The annihilating impact of such a view then becomes symbolized in the
patient's unfolding experience that vicious, destructive voices are
speaking to him over invisible wires and saying repeatedly that he
should die. In this way a spiraling effect occurs, wherein the operation
of the medical model further injures the already devastated patient,
whose reactions to the new injuries in turn reconfirm the correctness of
the diagnosis. (p. 45-46)
He prefers to be with the client in whatever space they inhabit, to show
them that he is listening and trying to comprehend their experiences as
much as he is able - and, above all else, that he is prepared to do
whatever is necessary to help.
I have had clients in the past who I felt unable to help, because I was
unable to be with them in their abyss, to extend my empathy into what I
experiences as their delusional states. I failed them. Even as I sat
with them and tried to understand what they were telling me, I did not
understand that their delusions were their psychic organizing
principles, were their symbolic truth of how the world has betrayed
them.
Atwood, in the many case studies he presents, is revealed as someone who
can feel into the annihilation his clients present him with, but he
also acknowledges how challenging it is:
Working in the territory of annihilated souls is never easy. To really
listen to someone, anyone, to hear the depth of what he or she may have
felt, to work one's way into realms of experience never before perceived
by anyone and therefore never articulated--all of this is as hard a
task as one may undertake. (p. 51)
It is indeed. And it is also rewarding when the therapist can do so
successfully and allow the client to feel heard and validated - maybe
for the first tine in their lives.
I want to wrap up this post with a few more passages that deal with etiology. I posted some thoughts recently on
a more relationally based diagnostic manual for counselors and therapists - Atwood conceptualizes cases in a way that fits with what I would like to see.

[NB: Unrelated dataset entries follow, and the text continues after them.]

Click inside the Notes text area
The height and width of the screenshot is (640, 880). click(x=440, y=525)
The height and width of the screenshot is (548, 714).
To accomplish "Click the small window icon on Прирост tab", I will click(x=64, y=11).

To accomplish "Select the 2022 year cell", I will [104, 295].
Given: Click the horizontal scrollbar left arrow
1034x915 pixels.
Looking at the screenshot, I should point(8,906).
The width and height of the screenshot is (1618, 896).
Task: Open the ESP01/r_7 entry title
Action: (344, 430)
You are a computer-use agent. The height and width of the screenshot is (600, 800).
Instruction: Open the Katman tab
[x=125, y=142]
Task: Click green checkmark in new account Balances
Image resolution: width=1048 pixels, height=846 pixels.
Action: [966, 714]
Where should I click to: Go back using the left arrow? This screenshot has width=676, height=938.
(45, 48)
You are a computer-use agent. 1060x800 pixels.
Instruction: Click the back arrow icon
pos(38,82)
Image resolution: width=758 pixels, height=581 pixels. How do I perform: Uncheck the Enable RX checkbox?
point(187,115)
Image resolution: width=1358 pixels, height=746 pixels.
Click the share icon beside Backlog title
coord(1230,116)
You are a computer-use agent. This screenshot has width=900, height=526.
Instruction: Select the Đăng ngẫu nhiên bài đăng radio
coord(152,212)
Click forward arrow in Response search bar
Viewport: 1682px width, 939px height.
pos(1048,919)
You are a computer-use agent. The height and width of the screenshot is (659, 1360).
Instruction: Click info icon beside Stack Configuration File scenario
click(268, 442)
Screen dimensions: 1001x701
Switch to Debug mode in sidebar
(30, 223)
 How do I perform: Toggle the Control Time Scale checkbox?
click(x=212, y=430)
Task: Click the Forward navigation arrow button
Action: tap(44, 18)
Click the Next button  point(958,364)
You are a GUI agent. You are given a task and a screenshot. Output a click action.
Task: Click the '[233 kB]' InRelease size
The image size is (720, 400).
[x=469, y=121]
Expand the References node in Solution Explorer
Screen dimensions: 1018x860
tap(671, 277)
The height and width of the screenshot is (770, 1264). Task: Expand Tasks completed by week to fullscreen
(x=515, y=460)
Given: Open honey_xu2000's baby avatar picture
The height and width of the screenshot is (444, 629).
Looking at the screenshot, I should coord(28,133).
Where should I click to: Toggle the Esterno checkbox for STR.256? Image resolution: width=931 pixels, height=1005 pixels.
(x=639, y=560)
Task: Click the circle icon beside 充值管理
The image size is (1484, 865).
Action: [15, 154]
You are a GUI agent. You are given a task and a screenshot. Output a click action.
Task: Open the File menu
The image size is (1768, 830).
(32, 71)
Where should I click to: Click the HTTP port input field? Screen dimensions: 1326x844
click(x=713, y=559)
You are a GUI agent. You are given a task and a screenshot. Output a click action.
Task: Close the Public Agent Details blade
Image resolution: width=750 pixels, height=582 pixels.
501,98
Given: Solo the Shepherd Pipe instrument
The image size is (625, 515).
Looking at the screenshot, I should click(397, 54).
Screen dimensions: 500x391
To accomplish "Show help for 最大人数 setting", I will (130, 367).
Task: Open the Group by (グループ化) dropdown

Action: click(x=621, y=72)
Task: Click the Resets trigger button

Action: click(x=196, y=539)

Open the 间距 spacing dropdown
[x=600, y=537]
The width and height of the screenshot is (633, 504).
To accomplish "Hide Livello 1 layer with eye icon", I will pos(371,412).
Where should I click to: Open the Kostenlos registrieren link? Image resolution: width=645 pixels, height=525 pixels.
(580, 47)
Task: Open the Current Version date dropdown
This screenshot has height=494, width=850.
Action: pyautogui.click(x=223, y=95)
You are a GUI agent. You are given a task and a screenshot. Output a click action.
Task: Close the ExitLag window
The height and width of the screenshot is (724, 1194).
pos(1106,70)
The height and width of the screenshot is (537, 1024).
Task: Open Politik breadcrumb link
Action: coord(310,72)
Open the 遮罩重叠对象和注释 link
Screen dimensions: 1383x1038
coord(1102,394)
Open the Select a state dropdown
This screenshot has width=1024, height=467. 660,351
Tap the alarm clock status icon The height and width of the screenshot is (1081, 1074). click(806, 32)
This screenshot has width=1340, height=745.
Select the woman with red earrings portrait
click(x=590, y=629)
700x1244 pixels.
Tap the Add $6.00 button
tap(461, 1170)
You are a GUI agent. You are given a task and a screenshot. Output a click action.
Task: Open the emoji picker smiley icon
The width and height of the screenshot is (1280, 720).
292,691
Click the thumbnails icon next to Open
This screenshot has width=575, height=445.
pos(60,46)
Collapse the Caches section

Those who feel they are not present, and who affirm the existence of
machine that controls their minds and bodies, are often the products of
profound enmeshment with their caregivers in childhood. An accommodation
has taken place at a very young age in which the agenda of the
caregiver--it can be the mother, the father, or both--becomes the
supreme principle defining the child's developing sense of personal
identity. The experience of the child as an independent person in his or
her own right is nullified, so that they child the parents wish for can
be brought into being. Very often thee are no outward signs of anything
amiss, as family life unfolds in a seeming harmony. Somewhere along the
way, however , the false self begins to crumble, and a sense of the
degree to which the child has been absent from life arises. This
emerging sense of never having been there, of having been controlled and
regulated by outside forces, is so unstable and fragmentary that it is
given concrete form. What is seen from the viewpoint of others as a
delusion then begins to crystallize, for example in the image of an
influencing machine (Tausk, 1917; Orange et al., 1997, chap. 4). Within
the world of the child, now perhaps chronologically an adult, the
so-called delusion is a carrier of truth that has up until then been
entirely hidden and erased. What looks like a breakdown into psychosis
and delusion thus may represent an attempted breakthrough, but the
inchoate "I" does require an understanding and responsive "Thou" in
order to have a chance to consolidate itself. (p. 60-61)
That last sentence is the essence of the relational model - we are
relational beings, the damage to our sense of self that we experience is
nearly always relational, and if there is to be healing of that damage,
that too much be relational - it requires mirroring, validation, and
the sense of human connection that is vital to sanity for all of us.